* What you should do: Copy out exactly, from the entries that follow, the line holding "Select the Triple Jokers game image", the line holding "Given: Click refresh", and all lines between them, but no pictures.

[Pixel coordinate grounding data]
******
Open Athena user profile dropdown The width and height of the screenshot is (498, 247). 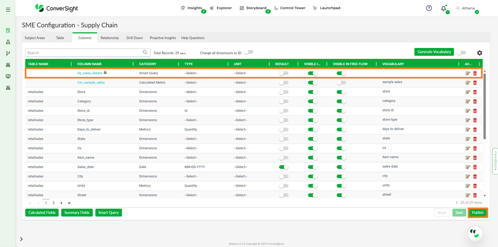(x=465, y=8)
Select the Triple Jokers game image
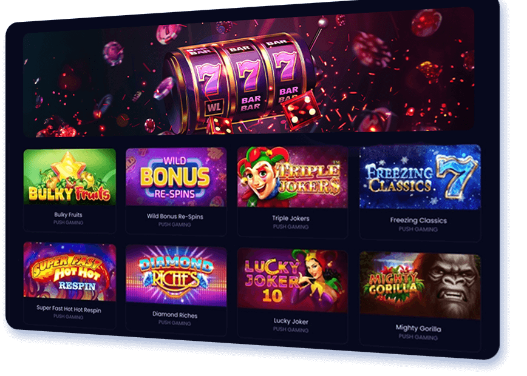The image size is (527, 376). (293, 177)
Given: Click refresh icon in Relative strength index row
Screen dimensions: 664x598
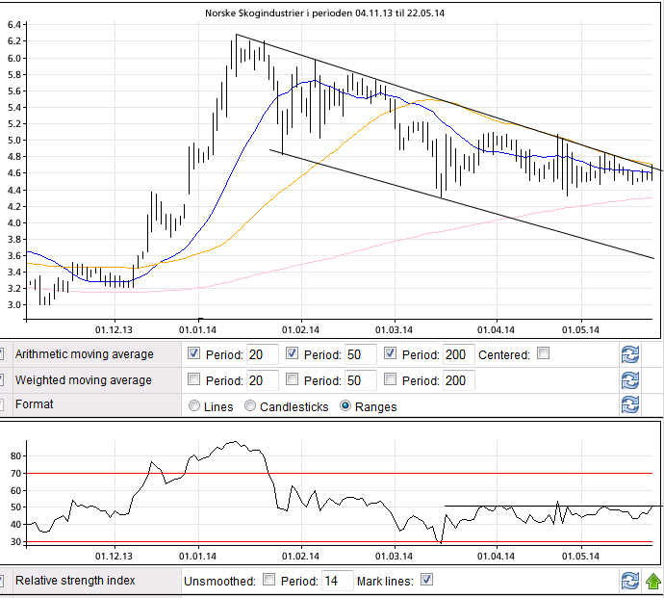Looking at the screenshot, I should (x=630, y=581).
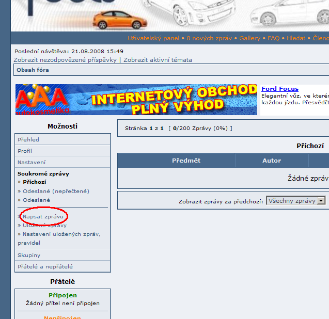Open Odeslané (nepřečtené) folder
Image resolution: width=329 pixels, height=319 pixels.
[56, 191]
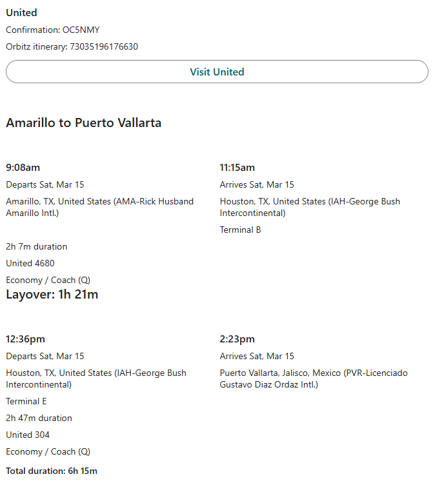This screenshot has height=492, width=442.
Task: Click the Puerto Vallarta arrival airport text
Action: point(314,379)
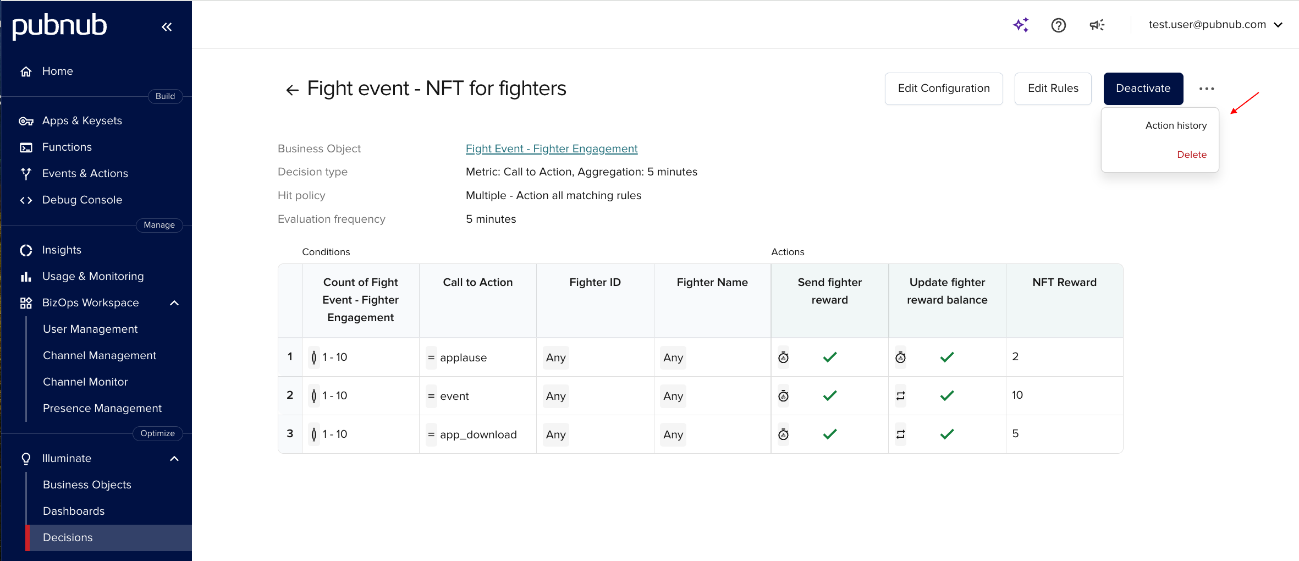The height and width of the screenshot is (561, 1299).
Task: Click the repeat icon in row 2 Update balance
Action: pyautogui.click(x=900, y=396)
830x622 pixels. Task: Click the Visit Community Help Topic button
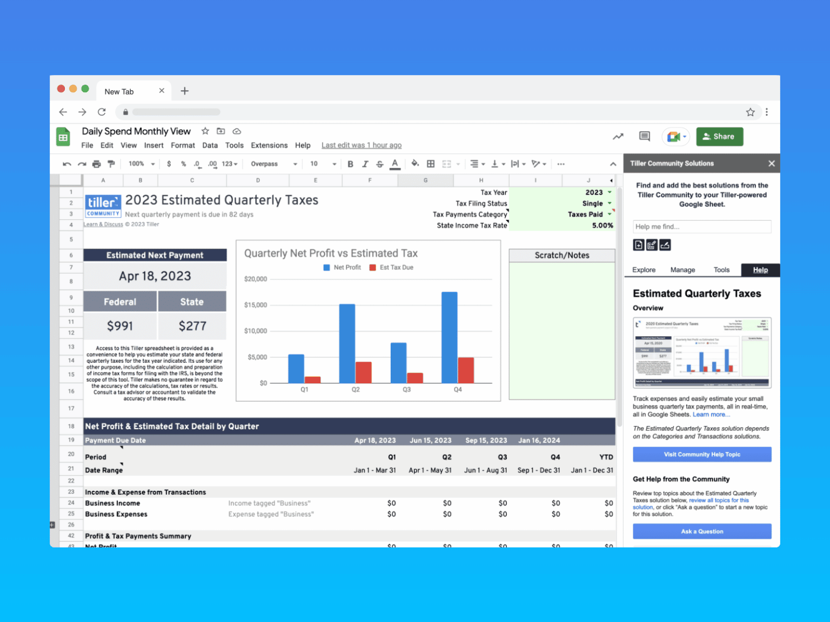point(701,454)
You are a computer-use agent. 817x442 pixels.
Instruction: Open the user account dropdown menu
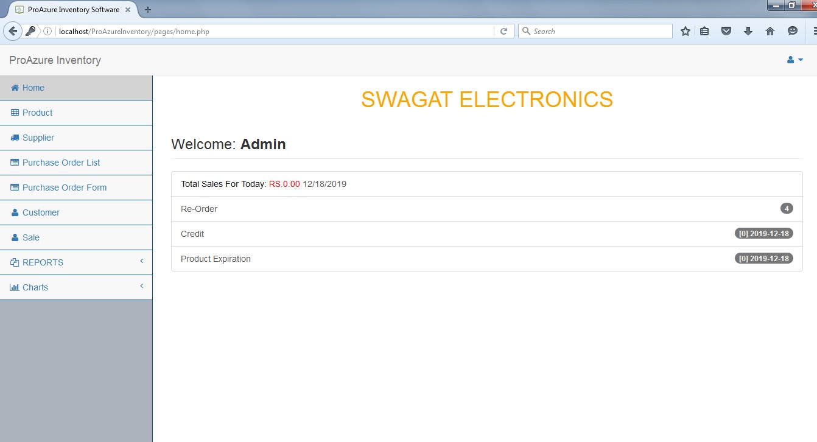click(x=795, y=60)
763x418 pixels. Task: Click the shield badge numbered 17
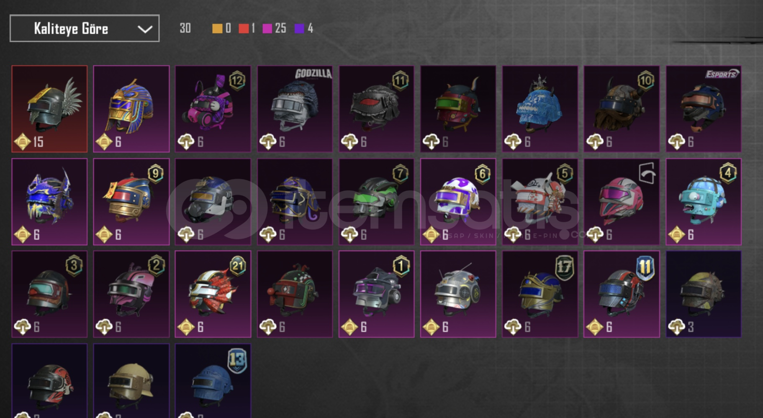pos(564,268)
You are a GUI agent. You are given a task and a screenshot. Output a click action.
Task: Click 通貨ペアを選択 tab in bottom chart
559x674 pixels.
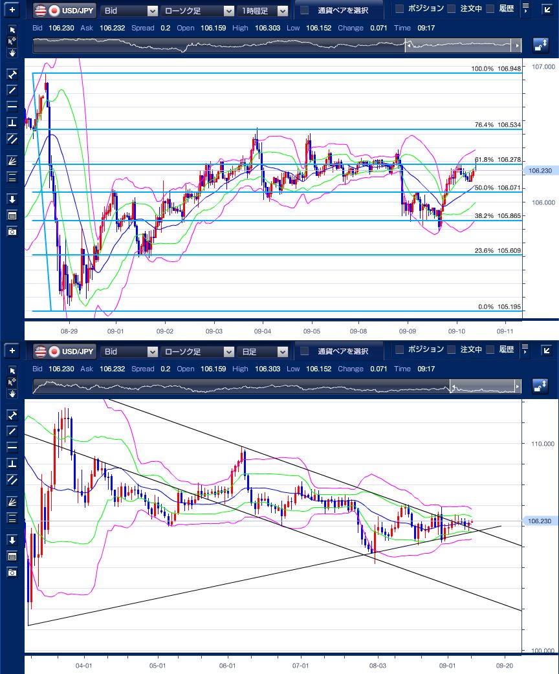336,351
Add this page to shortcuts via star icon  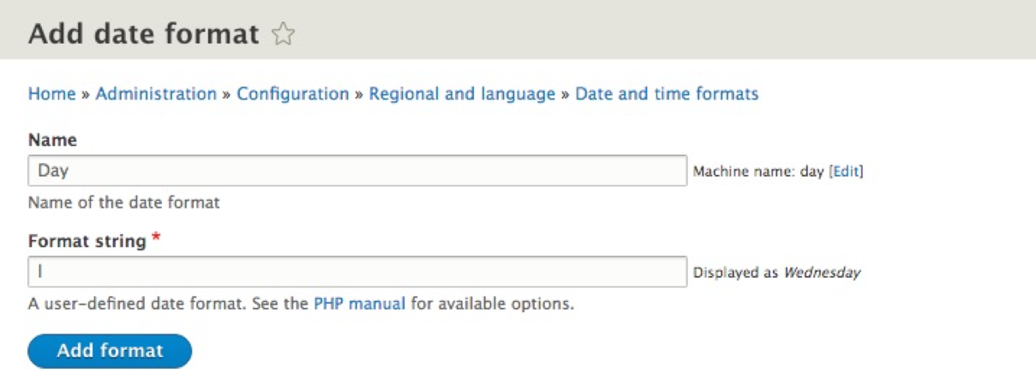(282, 34)
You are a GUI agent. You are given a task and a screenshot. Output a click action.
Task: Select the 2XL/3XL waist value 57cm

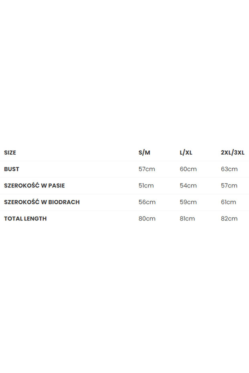tap(229, 185)
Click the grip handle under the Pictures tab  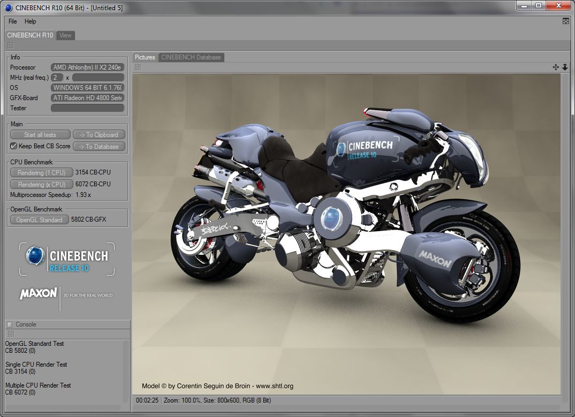(138, 67)
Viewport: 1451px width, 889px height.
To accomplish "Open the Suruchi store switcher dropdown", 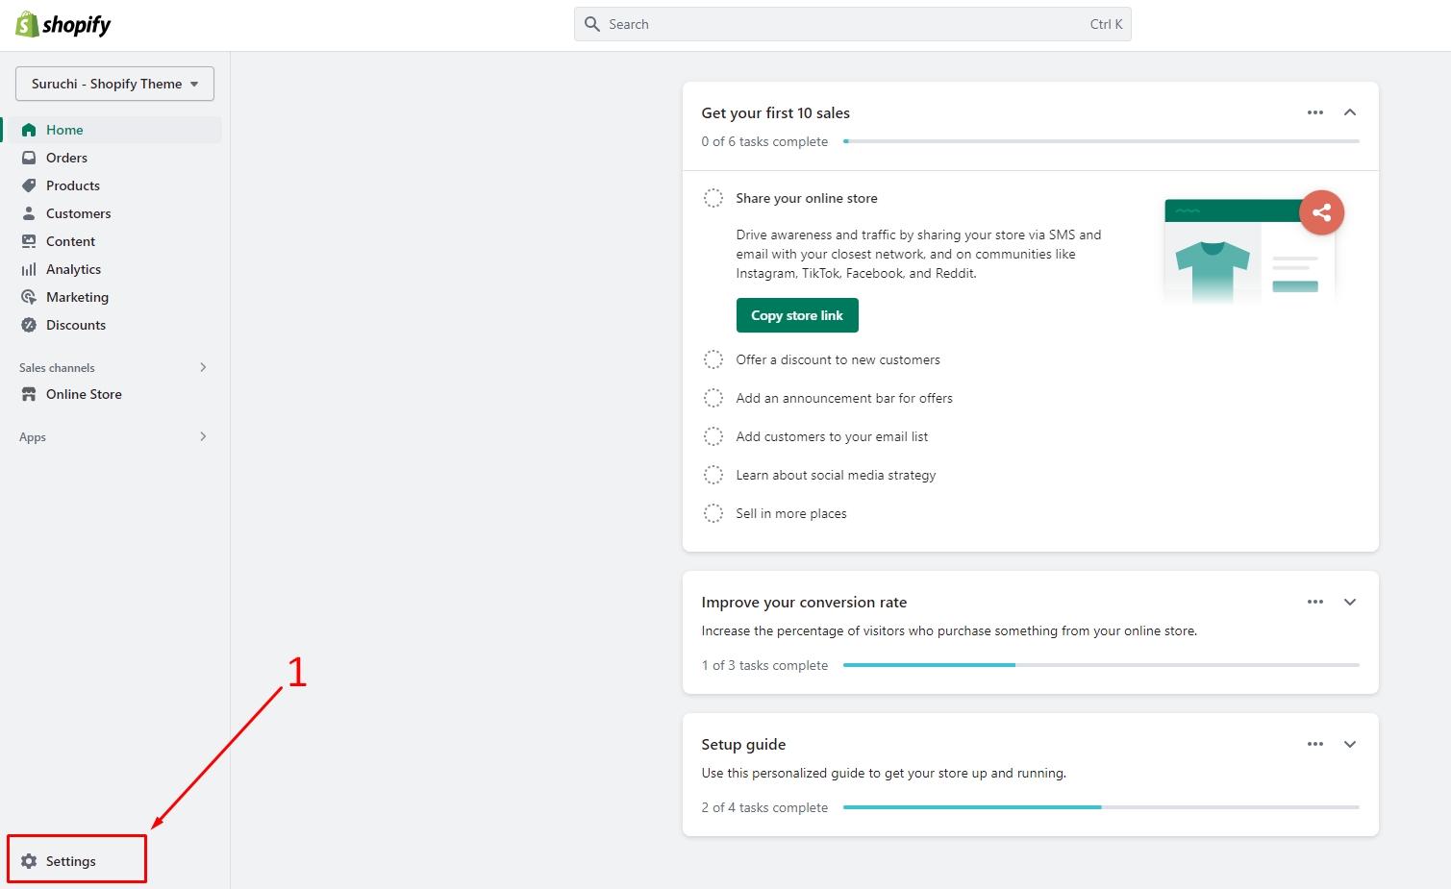I will (x=114, y=84).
******
* Answer to this exercise:
Select the Triple Jokers game image
The image size is (527, 376). (293, 177)
Given: Click refresh icon in Relative strength index row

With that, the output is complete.